Pull Quote: “While both the Bush and Obama administrations can rightly claim some administrative and governmental reforms, the first two years of President Obama’s final term have revealed just how much work remains. The country has been forced to endure an embarrassing parade of federal contracting, procurement and management misdeeds:

  • Billions of dollars of waste, fraud and improper spending, especially at the Pentagon and the Department of Homeland Security—two agencies with two of the largest budgets.
  • Renegade operations within the Internal Revenue Service to target Tea Party and other politically active groups.
  • Outrageous management practices at Veterans Affairs Department medical centers, including forcing patients to wait weeks or even months for an appointment that cost some vets their lives.
  • Poor overall monitoring of the performance of government workers and contractors.
  • An appalling lack of competent in-house technological and IT savvy that could have saved the Obama administration from its humiliating on-line rollout of the Affordable Care Act in October 2013.
  • And to top it off, let’s not forget the astonishing lapses of the Secret Service in protecting President Obama and the First Family, which could have resulted in a national disaster – more than once.

While not all of this can be laid at Obama’s doorstep, it remains his job to fix it.”


Mikey Dickerson to SXSW: Why We Need You in Government” (Mikey Dickerson /Medium)

PQ: We looked around and found some really surprising things. One was that there was no monitoring of the production system. For those of you that run large distributed systems, you will understand that this is as if you are driving a bus with the windshield covered. Second was that there were hundreds of people and dozens of companies involved, but nobody in charge. Third was that there was no particular urgency about the situation. As I would come to understand, nobody was acting like there was anything out of the ordinary because there was nothing out of the ordinary.

The whole system had worked as normal and produced the expected result, which was a web site that was overpriced by hundreds of millions of dollars and did not work, at all.”


Living the High Life After Congress” (Michael Winship/Huffington Post)

PQ: This is what ex-members of Congress and their staffs do nowadays. Rarely do they follow the example of ancient Rome’s Cincinnatus and go back to the farm — or take that teaching job at the local university or join a hometown law practice.

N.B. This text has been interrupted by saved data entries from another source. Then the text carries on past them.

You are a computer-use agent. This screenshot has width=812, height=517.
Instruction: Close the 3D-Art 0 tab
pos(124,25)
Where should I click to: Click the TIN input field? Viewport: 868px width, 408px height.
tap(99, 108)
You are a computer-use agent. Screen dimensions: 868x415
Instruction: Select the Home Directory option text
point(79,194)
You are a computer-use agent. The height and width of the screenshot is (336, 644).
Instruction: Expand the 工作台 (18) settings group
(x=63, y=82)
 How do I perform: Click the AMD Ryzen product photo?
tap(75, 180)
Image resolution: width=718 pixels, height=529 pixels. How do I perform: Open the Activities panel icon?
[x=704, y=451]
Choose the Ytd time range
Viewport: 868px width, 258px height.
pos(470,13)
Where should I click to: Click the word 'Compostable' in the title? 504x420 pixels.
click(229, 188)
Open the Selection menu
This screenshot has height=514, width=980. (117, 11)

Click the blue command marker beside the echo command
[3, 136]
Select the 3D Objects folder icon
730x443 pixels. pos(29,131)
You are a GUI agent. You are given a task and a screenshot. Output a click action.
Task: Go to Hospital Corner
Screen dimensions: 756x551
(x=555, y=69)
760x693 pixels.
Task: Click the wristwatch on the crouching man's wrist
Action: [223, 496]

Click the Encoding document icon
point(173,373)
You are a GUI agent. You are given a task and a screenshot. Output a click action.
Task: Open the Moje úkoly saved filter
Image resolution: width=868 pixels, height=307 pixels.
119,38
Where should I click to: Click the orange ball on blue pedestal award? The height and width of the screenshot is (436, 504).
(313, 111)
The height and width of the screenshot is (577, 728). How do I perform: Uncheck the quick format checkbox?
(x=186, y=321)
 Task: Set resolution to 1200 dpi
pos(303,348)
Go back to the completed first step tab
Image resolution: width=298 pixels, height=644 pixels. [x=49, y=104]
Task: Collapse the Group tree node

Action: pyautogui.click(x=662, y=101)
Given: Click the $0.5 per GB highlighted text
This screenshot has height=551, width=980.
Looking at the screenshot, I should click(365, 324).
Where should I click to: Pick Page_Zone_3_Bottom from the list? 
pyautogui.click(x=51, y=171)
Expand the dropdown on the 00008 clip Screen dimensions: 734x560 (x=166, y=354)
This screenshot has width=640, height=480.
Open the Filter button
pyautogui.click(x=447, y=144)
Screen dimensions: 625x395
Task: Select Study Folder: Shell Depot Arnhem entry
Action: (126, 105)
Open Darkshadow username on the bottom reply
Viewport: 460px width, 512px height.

They stay in DC to reap the bountiful harvest that comes from Capitol Hill experience and good old fashioned cronyism.

As a result of November’s midterm elections and retirements, at the beginning of the year nearly 50 members of the House and a dozen senators got the old heave-ho but competition for their services within the Beltway was, as The National Law Journal reported, “hot.”


The Moral Bucket List” (David Brooks/New York Times)

PQ: “It occurred to me that there were two sets of virtues, the résumé virtues and the eulogy virtues. The résumé virtues are the skills you bring to the marketplace. The eulogy virtues are the ones that are talked about at your funeral — whether you were kind, brave, honest or faithful. Were you capable of deep love?

We all know that the eulogy virtues are more important than the résumé ones. But our culture and our educational systems spend more time teaching the skills and strategies you need for career success than the qualities you need to radiate that sort of inner light. Many of us are clearer on how to build an external career than on how to build inner character.”